Start/Write From Where You Are

I'm reading When Things Fall Apart by Pema Chodron. I'm also doing lots of online research on IC (interstitial cystitis), a condition I've been recently diagnosed with, a condition that's made my life fall apart. The biggest falling apart was in the beginning, when I had gone back from the States, where I first fell ill, to China. I'd returned there to continue my doctorate program in Classical Chinese Literature. Yet I found myself completely unable to concentrate on my program, or my life. I was on a bladder leash, unable to stay away from a toilet for longer than 20 minutes. This discomfort and dismay turned to ever strangling anxiety and depression, as I distanced myself from friends, professors, the city, as well as my past and future.

Some of the research I've done on IC has suggested that writing can bring some relief to the ever present psychological aspects of this disease. But the problem with this prospect, for me as an intellectual and writer, is that IC is all over the place, and nowhere. It influences every aspect of my life, starting in my body and bleeding like an eternal pussing boil all over the map, but it has no apparent meaning or story, except that of cruel and meaningless loss.

I obsess over it. There is neither known cause nor cure, and western medicine is lost and mostly ineffective when it comes to IC. There are online forums, with thousands of mostly women talking about their symptoms (in all cases worse than mine), their paths (in many cases years long), and their choices of treatment. It is a labyrinth of information, as well as disinformation. IC, apparently is different for every single sufferer. What works for one will not work for another. Perhaps this is why my urologist, a few sentences after diagnosing me, said she didn't expect to meet with me again. Although this depressed me at the time and made me feel helpless, I'm lucky. Many urologists are less humble, and try to treat what they don't understand, iatrogenically complicating many patients' condition. That is, they make it a lot worse.

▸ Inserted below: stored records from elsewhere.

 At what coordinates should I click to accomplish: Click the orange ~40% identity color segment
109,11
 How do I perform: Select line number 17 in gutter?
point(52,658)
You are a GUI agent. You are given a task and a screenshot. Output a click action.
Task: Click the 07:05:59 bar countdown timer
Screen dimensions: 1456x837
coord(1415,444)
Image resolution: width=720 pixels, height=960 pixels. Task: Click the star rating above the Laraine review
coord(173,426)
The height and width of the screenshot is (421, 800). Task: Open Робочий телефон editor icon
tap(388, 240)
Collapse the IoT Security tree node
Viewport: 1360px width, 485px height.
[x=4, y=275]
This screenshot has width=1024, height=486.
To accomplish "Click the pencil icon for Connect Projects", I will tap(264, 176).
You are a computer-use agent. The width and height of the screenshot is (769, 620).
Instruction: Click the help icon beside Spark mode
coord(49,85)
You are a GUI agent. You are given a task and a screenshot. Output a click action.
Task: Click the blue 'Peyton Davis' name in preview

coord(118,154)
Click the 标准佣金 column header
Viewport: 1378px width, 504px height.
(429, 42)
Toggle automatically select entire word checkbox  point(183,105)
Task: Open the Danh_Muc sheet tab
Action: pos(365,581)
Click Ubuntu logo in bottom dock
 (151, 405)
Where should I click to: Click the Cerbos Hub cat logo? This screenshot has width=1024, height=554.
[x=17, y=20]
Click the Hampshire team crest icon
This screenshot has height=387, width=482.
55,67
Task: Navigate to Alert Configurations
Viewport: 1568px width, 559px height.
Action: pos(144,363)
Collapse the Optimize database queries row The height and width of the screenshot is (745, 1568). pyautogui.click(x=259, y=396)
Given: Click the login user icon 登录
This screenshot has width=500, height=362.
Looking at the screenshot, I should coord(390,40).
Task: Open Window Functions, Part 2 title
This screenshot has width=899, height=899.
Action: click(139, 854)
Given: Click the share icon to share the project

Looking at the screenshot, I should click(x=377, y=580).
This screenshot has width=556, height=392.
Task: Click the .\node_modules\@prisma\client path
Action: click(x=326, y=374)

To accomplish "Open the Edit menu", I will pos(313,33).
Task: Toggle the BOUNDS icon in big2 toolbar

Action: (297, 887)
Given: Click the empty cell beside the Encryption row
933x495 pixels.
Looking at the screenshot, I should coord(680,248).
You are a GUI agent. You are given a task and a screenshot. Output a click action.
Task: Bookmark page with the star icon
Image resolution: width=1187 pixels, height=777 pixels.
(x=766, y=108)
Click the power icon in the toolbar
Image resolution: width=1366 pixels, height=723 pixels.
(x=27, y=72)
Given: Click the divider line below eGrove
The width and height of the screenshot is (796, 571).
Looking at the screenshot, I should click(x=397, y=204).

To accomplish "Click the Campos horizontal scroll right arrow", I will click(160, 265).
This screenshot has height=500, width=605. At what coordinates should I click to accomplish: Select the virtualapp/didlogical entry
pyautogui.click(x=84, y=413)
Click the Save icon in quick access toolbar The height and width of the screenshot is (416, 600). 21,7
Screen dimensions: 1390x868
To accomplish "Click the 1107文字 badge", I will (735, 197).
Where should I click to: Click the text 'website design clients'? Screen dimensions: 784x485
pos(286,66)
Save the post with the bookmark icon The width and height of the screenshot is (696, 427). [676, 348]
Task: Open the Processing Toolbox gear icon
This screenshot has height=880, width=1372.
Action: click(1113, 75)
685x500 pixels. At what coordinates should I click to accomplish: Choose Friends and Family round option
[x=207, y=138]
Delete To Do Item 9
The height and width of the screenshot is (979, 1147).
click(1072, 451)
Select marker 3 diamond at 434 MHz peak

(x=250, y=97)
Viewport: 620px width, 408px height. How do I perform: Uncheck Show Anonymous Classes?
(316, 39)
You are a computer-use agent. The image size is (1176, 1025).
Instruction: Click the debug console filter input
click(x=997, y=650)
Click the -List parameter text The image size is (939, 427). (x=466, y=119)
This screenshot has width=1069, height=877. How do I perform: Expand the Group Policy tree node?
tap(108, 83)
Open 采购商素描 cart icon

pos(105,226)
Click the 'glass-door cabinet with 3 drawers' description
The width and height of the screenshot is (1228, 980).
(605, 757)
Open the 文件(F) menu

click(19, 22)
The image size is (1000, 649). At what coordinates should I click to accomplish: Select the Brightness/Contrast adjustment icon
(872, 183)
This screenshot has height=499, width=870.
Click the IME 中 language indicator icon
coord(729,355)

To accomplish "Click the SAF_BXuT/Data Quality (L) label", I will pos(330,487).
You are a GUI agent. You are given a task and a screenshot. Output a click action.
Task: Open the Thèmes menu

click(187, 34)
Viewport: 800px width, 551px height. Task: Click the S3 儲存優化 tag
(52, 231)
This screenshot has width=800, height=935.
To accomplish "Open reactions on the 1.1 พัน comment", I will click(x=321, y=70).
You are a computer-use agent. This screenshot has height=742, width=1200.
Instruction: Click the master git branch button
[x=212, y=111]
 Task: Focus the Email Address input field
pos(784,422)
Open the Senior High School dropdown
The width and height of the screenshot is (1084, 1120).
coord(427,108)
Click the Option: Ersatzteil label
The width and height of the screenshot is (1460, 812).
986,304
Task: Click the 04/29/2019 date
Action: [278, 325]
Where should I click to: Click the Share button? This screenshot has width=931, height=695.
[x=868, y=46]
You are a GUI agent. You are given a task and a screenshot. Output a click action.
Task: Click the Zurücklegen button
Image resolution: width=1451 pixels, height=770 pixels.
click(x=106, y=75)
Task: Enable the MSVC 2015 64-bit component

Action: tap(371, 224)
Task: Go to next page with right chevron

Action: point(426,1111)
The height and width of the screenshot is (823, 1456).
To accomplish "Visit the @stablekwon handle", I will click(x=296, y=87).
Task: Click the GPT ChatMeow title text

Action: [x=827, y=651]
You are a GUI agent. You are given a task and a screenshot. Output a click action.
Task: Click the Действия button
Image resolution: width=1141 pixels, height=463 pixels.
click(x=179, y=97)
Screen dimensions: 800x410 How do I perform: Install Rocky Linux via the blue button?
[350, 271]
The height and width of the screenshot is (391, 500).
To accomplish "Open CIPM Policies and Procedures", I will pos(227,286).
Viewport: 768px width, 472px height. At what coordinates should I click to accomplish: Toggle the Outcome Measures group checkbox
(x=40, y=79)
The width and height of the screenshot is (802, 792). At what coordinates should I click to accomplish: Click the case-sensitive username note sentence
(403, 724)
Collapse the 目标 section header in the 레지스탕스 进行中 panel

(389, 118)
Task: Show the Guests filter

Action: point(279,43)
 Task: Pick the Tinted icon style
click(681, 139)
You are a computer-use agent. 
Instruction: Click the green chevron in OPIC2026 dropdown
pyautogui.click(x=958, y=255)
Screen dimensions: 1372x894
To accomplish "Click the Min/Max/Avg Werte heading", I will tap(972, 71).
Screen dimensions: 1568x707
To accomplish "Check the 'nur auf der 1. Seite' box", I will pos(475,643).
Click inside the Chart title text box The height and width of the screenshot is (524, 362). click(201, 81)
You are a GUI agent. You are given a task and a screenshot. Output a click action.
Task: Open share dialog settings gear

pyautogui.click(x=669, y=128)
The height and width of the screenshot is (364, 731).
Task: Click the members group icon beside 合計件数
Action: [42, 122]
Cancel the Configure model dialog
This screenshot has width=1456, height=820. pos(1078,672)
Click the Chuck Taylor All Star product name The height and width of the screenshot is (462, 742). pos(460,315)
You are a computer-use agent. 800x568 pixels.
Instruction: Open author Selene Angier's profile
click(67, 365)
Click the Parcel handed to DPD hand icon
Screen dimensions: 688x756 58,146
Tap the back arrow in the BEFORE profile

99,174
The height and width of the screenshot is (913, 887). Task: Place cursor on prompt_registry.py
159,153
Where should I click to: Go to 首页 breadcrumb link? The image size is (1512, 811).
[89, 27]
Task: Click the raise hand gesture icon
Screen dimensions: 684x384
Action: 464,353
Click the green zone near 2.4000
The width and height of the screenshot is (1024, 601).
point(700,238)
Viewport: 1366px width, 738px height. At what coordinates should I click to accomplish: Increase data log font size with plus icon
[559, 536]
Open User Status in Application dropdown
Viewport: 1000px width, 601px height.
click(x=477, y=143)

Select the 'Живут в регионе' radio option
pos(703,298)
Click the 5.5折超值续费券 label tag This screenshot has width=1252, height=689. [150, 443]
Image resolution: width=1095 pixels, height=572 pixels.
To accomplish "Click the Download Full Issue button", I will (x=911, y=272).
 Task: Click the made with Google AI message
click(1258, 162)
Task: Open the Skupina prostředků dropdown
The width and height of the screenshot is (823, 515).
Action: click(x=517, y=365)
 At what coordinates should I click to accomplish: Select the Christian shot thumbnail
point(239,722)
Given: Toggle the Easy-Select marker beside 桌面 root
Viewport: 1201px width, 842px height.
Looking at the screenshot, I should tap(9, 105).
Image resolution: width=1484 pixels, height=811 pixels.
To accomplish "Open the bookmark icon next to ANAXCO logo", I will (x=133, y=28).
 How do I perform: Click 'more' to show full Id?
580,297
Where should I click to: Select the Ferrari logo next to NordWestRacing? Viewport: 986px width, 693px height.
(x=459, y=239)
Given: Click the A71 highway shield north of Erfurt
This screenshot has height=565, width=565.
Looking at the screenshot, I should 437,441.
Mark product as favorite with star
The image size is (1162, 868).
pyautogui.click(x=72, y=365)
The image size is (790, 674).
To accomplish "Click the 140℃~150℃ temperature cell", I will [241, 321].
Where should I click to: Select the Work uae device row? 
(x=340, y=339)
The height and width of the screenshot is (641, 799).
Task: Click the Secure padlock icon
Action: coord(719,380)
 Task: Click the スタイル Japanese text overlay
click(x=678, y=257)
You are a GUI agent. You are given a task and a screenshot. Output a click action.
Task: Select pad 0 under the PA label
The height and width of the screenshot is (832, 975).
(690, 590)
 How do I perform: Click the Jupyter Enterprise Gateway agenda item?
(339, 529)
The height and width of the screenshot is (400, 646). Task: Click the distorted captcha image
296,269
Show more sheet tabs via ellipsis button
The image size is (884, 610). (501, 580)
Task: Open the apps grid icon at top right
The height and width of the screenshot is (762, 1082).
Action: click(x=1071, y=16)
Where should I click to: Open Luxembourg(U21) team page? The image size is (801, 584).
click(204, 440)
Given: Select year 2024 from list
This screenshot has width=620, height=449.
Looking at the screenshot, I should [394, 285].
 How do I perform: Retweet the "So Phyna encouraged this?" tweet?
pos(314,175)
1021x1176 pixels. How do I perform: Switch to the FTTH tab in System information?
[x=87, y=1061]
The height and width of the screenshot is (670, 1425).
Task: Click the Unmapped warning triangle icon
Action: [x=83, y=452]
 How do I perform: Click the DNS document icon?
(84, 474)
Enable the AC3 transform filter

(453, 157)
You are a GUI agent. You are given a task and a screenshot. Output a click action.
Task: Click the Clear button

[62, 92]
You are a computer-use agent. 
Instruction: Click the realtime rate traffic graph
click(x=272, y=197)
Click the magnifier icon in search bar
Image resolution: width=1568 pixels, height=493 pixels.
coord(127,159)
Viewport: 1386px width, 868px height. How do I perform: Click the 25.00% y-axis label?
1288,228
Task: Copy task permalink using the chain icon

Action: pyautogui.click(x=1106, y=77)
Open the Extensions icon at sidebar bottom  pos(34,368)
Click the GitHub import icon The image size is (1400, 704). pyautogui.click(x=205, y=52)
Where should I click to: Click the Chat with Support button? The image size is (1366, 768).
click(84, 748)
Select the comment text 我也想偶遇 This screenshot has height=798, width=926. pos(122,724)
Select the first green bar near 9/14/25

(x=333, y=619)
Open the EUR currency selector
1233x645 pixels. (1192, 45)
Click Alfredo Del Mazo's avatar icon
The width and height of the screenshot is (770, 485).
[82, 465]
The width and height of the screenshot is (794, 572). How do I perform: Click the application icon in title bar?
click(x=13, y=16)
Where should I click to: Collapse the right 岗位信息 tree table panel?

So IC is a narrative weed, a specious illness that has taken over the carefully cultivated garden of my life.

So this is where I start. Pema Chodron says that in meditation, when the mind wanders, just look at that, label it 'thinking' and then bring your mind back to out-breath. I have had to bring my focus in life back to a very simple point--health. When I start to lament a past health which has been lost, or to freak out whether or not I'll ever regain my health...I have to come back to this very moment. It is the only place of peace, the only source of security, and thus strength. 

And so this is where I begin to write. IC has taught me a lot. It is not a specious illness. It is not a weed. IC is a spiritual teacher, instructing me slowly in the arts of healing oneself. I am learning that there may be no known cause or cure, but there are people who have recovered. And a good many of them did so through natural therapies, through diet, yoga, meditation, qi gong, acupuncture, sometimes through the use of homeopathic and Chinese medicines, but never solely in the way these doctors laid it out. IC requires personal moderation of all intake...to feel out, substance by substance, what the bladder, with its inflamed and eroding lining, can withstand. So there is recovery, and it's not easy. Sounds fun.

I'm just glad the tragedy of meaningless is over. The narrative freeze-out has given way. I begin to write now. And to heal.